Film festival showcases beauty of architecture and design around the world and in Tulsa

Film festival showcases beauty of architecture and design around the world and in Tulsa

Amanda DeCort is blunt about her belief in the ability of architecture to raise a community’s spirit and in her belief that the attitude of Tulsans toward downtown treasures has changed.

“I think that interest took a nap for a while, so it’s been fantastic to see all of the excitement about downtown, and the appreciation for the architecture, and now the residential living in that area as well,” said the executive director of Tulsa Foundation for Architecture.

“We’ve stemmed the tide from tearing down buildings and making new parking lots (in the past). We missed the boat on that for several decades, but expectations have changed.”

It’s a sense of community that DeCort has helped to create through her historic preservation efforts while working at City Hall and now through TFA events like the wildly popular downtown walking tours.

Now, she said she hopes to further grow that sense of place and of pride in a city’s design aesthetic, with an innovative film festival.

The Architecture & Design Film Festival begins Thursday at Circle Cinema, presenting 20 films focused on the best architecture and design from around the world over four days.

Staged in New York and Los Angeles in past years, the festival is adding a visit to Tulsa for 2017 among stops in Seoul, South Korea, and New Orleans.

The goal is for the Tulsa edition of the Architecture & Design Film Festival to become an annual event, said ADFF founder and festival director Kyle Bergman.

He said the goal is to exhibit films that not only highlight great designs but also engage the public “by bringing them together to enjoy a festival and to talk about their community.”

Beginning a dialogue on architecture and design between professionals and the public is exactly what Mayor G.T. Bynum spoke of in February when the festival was announced, referring to downtown’s Art Deco-inspired buildings and the modern BOK Center as “the splendor of what we get to live in on a day-to-day basis.”

As a festival example of this, Thursday’s opening-night event features a screening of “Strange and Familiar: Architecture on Fogo Island,” a documentary about a Newfoundland community’s decision to revitalize by constructing a series of striking new buildings.

This screening is a benefit for Tulsa Foundation for Architecture, where DeCort and others have worked to deepen people’s knowledge of the city’s architecture and design, from yesterday and today.

These events have included the hot-ticket downtown building and tunnel tours (950 guests on a Saturday earlier this year) and “Dwell in the IDL” tours, with more than 700 attending the last showing of new options for downtown living.

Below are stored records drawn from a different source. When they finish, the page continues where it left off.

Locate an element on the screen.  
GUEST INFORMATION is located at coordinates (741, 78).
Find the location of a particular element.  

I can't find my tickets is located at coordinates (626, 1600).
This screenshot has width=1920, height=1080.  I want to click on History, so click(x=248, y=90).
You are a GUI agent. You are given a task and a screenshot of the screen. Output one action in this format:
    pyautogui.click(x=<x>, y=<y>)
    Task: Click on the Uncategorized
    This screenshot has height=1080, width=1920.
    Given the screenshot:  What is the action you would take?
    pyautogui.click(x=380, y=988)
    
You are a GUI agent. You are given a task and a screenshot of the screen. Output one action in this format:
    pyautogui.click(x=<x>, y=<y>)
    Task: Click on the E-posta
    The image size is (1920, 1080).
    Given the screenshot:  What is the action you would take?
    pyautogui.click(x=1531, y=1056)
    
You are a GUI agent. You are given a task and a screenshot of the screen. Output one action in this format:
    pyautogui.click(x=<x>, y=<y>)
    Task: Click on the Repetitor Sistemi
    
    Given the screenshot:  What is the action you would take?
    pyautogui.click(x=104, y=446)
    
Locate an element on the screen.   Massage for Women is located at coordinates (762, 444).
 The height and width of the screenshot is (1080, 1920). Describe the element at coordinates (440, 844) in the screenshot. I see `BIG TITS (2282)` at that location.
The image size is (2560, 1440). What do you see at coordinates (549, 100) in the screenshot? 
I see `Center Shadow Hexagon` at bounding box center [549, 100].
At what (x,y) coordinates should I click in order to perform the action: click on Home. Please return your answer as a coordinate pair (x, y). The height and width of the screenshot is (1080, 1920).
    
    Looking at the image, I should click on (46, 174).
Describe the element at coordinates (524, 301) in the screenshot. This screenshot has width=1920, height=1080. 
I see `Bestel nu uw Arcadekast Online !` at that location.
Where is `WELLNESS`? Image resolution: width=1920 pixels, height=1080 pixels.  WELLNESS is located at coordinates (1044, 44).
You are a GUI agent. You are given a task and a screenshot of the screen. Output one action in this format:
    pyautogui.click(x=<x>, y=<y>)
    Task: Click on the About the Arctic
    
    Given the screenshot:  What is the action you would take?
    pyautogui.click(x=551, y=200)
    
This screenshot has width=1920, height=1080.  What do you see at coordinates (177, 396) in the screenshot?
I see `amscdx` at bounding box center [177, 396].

Her group also hopes to broaden that public interest with films like “If You Build It,” which followed a high school class’ year-long design-and-build project that taught teens basic construction skills, as well as opened their minds to design possibilities.

“This is a really cool film that we’re including a free screening of this week for high school students, and with a conversation to follow, so the hope is that we are attracting a new and different audience to TFA,” DeCort said.

The festival lineup of films is an intriguing collection of documentaries showing the works of famous architects (like Frank Gehry and Eero Saarinen) and renowned designers (like Eileen Gray, Piet Oudolf and Stefan Sagmeister).

Ten of the 20 films also have value-added events that follow, like Q-and-A sessions with prize-winning author Paul Goldberger (about Gehry) and Katherine Knight (director of the opening-night film).

There are even local connections like Steve Brown, a Tulsa architect and former apprentice at the firm of renowned architect Paolo Soleri, who is the subject of the film “Citizen of the Planet.”

Those connections are important to making the film festival a success, DeCort said.

“One of the most interesting aspects about what we do at TFA is not in telling the story of a building, but of the people who created the building, who inspired it, who lived there, who loved it,” she said.

“Turning architecture into stories about people, we have found, is what people respond to, and that’s what these films all do.”